> [Your task] Starting with the line that holds "Given: Expand OsApp_EcucPartition_C1P0_Trust", reproduce each line through the last one of the data, exactly as written. Pictures are not copied.

> [Recorded data]
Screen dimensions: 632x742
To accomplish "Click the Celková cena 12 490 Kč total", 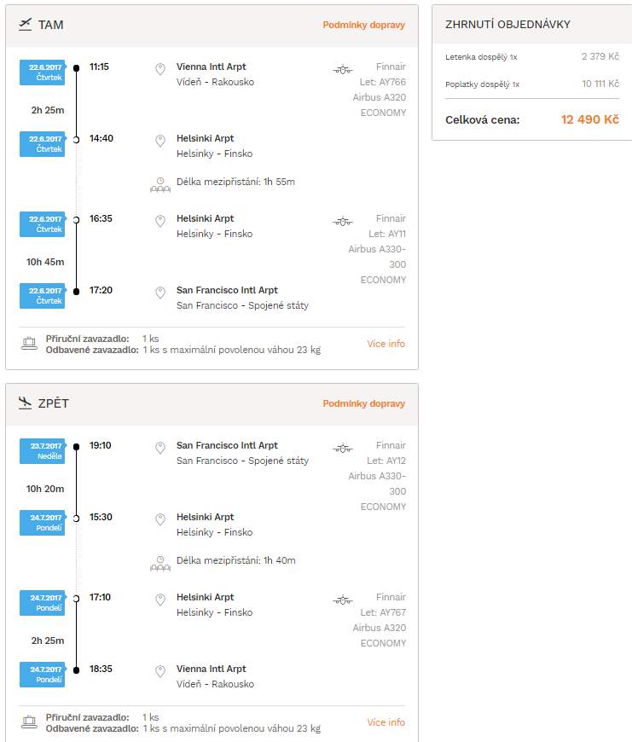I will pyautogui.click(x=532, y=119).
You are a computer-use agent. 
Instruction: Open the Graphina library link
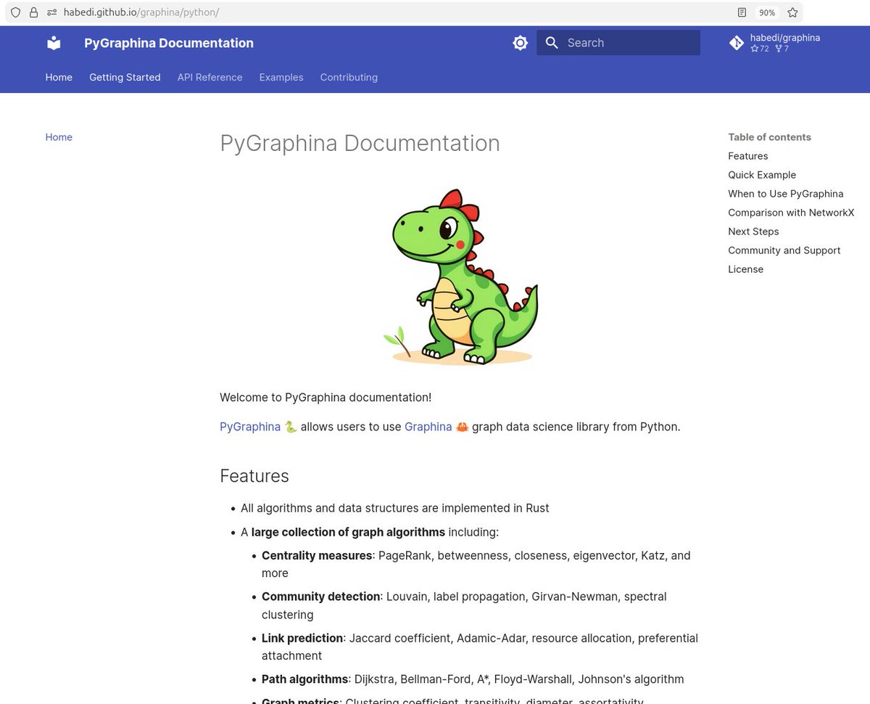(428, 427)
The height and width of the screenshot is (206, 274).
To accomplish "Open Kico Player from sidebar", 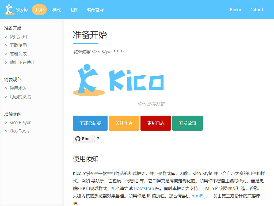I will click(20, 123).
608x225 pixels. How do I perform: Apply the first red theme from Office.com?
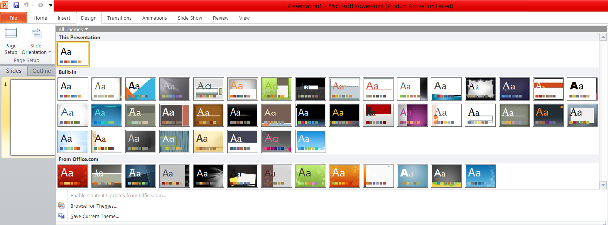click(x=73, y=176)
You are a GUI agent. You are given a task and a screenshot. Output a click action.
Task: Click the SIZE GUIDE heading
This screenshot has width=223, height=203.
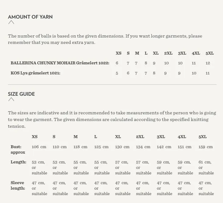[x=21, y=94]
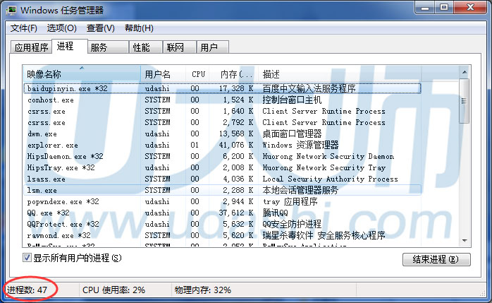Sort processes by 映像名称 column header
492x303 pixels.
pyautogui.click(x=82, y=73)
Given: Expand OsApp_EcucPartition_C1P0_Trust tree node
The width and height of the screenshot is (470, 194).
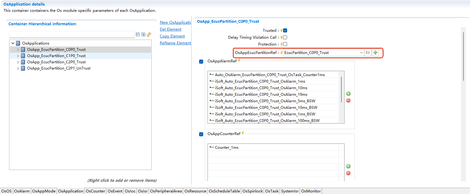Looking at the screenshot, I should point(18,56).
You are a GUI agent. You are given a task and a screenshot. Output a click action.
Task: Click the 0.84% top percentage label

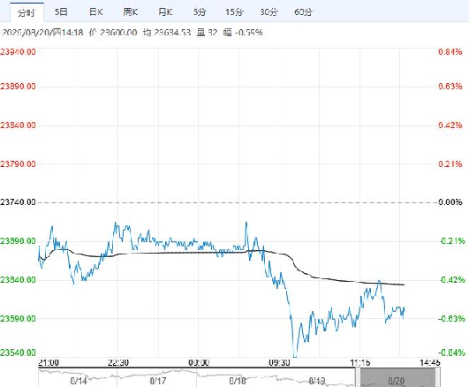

> [Solution to this exercise]
Given: Expand OsApp_EcucPartition_C1P0_Trust tree node
The width and height of the screenshot is (470, 194).
Looking at the screenshot, I should point(18,56).
You are a GUI agent. You are given a task and a screenshot. Output a click action.
Task: Click the 0.84% top percentage label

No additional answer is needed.